Some studies have reported the use of steroids in a limited number of cases. Franzen et al. reported that corticosteroids were administered in 4.9% of acute chemical toxic pneumonitis (13), while Sen et al. reported that 18 patients (33.3%) who were admitted to the PICU were treated with steroids (1).

Our study has several limitations. First, it included only a few patients. In addition, the independent effect of the steroids on recovery could not be evaluated because this was not a randomized controlled trial.
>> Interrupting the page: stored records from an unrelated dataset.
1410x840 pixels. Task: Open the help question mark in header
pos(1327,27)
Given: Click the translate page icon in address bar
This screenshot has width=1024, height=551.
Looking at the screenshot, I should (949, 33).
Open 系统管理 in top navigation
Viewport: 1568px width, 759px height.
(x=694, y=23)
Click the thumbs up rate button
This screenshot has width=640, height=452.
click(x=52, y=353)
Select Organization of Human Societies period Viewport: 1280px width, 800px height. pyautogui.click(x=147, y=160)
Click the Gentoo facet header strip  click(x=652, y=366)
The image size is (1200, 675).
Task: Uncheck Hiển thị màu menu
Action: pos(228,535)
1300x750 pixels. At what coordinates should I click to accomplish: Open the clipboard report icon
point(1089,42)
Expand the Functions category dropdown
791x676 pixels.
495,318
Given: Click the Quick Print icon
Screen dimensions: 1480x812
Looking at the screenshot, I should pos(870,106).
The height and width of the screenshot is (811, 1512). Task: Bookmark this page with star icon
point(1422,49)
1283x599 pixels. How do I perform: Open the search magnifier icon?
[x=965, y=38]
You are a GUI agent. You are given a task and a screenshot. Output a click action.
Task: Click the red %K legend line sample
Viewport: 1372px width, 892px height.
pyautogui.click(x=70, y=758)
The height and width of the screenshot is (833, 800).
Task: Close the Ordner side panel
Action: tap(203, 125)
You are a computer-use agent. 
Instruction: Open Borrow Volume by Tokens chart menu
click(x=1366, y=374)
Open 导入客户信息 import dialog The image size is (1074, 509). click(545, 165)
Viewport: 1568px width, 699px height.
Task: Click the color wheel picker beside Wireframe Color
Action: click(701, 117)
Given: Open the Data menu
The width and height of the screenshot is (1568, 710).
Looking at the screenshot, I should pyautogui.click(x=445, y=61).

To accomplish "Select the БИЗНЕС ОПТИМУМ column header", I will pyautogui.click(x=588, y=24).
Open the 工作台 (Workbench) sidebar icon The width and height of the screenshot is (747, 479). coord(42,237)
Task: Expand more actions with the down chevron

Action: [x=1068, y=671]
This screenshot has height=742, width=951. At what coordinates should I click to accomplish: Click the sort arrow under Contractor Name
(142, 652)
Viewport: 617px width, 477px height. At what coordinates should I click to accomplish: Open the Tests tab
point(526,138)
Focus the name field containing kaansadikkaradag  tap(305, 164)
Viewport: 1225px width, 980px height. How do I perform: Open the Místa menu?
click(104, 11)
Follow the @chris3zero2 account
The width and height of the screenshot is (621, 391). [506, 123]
In conclusion, the use of steroids for treating hydrocarbon pneumonias is still controversial. However, we suggest that the combined use of inhaled and intravenous steroids had positive effects on the clinical and radiological recovery of our patients. Comprehensive randomized controlled trials are needed to elucidate the independent effects of steroids on treating hydrocarbon pneumonias.